By completing this module, I gained a deep, practical understanding of:

  • The full life cycle of RAG-based assistants
  • How to combine vector databases with LLMs effectively
  • The engineering perspective behind document-based AI systems
  • Writing structured, prompt-driven logic with LangChain

🧩 In essence, this project marks my first milestone in building real-world AI systems — not just prompting them.


🎓 Learning Outcomes

By completing this RAG-based AI Assistant project as part of the ReadyTensor AAIDC Program, I achieved both technical mastery and conceptual understanding of modern AI assistant design.
Below are the major outcomes from this project:

🧩 1. End-to-End RAG Pipeline Development

  • Learned to design and implement a complete Retrieval-Augmented Generation (RAG) workflow.
  • Understood how to connect the data ingestion, vectorization, retrieval, and generation stages.
  • Gained hands-on experience with document loading, chunking, and semantic search using embeddings.

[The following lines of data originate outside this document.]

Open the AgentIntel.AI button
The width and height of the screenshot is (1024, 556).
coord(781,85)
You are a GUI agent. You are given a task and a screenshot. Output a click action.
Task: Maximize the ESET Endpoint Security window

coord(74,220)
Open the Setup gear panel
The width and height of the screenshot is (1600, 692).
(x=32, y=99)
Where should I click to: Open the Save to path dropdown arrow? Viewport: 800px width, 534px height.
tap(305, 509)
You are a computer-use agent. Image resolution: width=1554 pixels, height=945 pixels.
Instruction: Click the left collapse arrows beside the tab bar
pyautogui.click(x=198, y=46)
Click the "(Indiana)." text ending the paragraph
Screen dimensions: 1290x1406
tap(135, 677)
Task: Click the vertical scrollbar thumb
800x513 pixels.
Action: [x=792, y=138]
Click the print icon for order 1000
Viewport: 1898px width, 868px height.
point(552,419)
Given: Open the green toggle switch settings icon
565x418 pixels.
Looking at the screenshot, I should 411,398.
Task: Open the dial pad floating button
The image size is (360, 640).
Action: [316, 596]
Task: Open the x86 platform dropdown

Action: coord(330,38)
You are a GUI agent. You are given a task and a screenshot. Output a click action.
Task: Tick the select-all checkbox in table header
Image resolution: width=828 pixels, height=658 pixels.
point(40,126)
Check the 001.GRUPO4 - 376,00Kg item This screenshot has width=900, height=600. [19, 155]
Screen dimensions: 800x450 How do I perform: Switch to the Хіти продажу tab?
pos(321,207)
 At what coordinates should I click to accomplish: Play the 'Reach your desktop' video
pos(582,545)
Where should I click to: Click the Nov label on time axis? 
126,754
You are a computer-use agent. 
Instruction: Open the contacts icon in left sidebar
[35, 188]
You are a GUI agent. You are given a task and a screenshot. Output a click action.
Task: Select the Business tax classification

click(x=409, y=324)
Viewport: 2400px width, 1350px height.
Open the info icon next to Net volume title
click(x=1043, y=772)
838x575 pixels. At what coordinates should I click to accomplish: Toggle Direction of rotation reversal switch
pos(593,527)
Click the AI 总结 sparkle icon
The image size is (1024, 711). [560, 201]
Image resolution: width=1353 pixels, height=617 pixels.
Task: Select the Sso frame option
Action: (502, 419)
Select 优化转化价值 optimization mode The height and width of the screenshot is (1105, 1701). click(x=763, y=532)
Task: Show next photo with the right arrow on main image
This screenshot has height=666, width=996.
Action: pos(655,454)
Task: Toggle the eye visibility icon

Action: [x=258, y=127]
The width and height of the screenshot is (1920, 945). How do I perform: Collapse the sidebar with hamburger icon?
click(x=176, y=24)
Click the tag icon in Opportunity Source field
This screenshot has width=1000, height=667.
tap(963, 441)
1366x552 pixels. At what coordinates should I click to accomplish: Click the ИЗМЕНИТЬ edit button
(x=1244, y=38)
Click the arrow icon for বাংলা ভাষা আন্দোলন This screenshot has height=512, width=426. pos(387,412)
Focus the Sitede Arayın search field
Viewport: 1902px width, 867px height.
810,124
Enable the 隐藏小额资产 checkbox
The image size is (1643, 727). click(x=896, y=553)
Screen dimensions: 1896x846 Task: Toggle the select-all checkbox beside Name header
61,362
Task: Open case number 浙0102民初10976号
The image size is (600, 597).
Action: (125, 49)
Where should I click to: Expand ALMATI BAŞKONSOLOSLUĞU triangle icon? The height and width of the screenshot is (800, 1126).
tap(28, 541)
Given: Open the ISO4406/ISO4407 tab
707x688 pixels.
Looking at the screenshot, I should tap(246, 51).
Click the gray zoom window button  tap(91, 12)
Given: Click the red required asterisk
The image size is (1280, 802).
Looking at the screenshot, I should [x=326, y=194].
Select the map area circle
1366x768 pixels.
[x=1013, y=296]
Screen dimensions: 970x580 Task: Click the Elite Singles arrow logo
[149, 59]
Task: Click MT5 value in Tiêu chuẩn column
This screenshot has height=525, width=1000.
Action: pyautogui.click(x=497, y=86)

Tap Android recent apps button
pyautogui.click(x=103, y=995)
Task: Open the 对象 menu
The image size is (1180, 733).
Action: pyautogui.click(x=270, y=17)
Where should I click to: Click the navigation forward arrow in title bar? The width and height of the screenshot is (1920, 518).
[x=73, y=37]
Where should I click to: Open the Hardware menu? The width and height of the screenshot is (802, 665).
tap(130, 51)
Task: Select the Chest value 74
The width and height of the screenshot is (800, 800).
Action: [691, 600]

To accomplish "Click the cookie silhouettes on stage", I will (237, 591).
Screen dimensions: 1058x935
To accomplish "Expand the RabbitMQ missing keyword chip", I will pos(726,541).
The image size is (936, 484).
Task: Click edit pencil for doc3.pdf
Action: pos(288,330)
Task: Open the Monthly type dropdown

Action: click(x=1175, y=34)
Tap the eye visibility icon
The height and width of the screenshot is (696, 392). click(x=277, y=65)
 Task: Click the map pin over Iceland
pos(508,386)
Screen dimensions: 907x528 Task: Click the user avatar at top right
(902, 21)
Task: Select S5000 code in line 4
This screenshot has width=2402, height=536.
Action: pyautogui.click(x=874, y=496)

⚙️ 2. Practical Use of LLM Frameworks

  • Worked with LangChain and Sentence Transformers to integrate external language models.
  • Understood how to call multiple LLM APIs (OpenAI, Groq, and Google Gemini) using environment variables.
  • Learned how to design flexible pipelines that can switch between different LLM providers seamlessly.

💾 3. Vector Databases & Information Retrieval

  • Implemented ChromaDB for storing and querying document embeddings.
  • Learned how similarity search works using cosine similarity and vector distance metrics.
  • Optimized retrieval by tuning chunk sizes, embedding models, and context length.

🧠 4. Prompt Engineering & Context Management

  • Designed custom prompt templates that merge retrieved context with user queries.
  • Explored strategies to minimize hallucination and maintain answer grounding.
  • Practiced prompt refinement for improving clarity, accuracy, and relevance of LLM responses.

🧮 5. Hands-On AI System Design Thinking

  • Understood how modern AI assistants are architected in the real world (beyond basic prompting).
  • Gained the ability to analyze, debug, and improve an LLM-based application.
  • Learned to think like an AI system engineer, not just an API user.

🚀 6. Professional & Deployment Skills

  • Managed project structure following software engineering best practices.
  • Used Git and GitHub for version control, documentation, and collaboration.
  • Learned to maintain a clean, reproducible environment using virtualenv and requirements.txt.

⚙️ Installation & Setup

Follow the steps below to set up and run the project locally:

1️⃣ Clone the repository

git clone https://github.com/krishpansara/rt-aaidc-module1/ cd rt-aaidc-module1

2️⃣ Create and Activate a Virtual Environment

It’s recommended to create a virtual environment to isolate project dependencies.

🪟 For Windows:

python -m venv venv venv\Scripts\activate

🐧 For macOS / Linux:

python3 -m venv venv source venv/bin/activate

3️⃣ Install the Required Dependencies

Once the virtual environment is activated, install all dependencies using:

pip install -r requirements.txt

4️⃣ Configure your API key:

This project supports multiple LLM providers (OpenAI, Groq, Google).
You need to set your API keys before running the app.

After creating the Virtual Environment your project containes .env file in the project root directory add your API keys in the file as shown below:

# .env file # Example: use one or more providers depending on your setup OPENAI_API_KEY=your_openai_api_key_here GROQ_API_KEY=your_groq_api_key_here GOOGLE_API_KEY=your_google_api_key_here

5️⃣ Run the Application

python app.py

🙏 Acknowledgements

Special thanks to ReadyTensor.ai for providing structured learning and the RAG project template.
Inspired by the open-source AI community and the LangChain ecosystem.


🧭 In summary:
This project strengthened my ability to build end-to-end AI systems, combining data engineering, machine learning, and software development.
It represents a foundational step toward becoming a practical AI/ML engineer capable of developing custom knowledge-grounded assistants.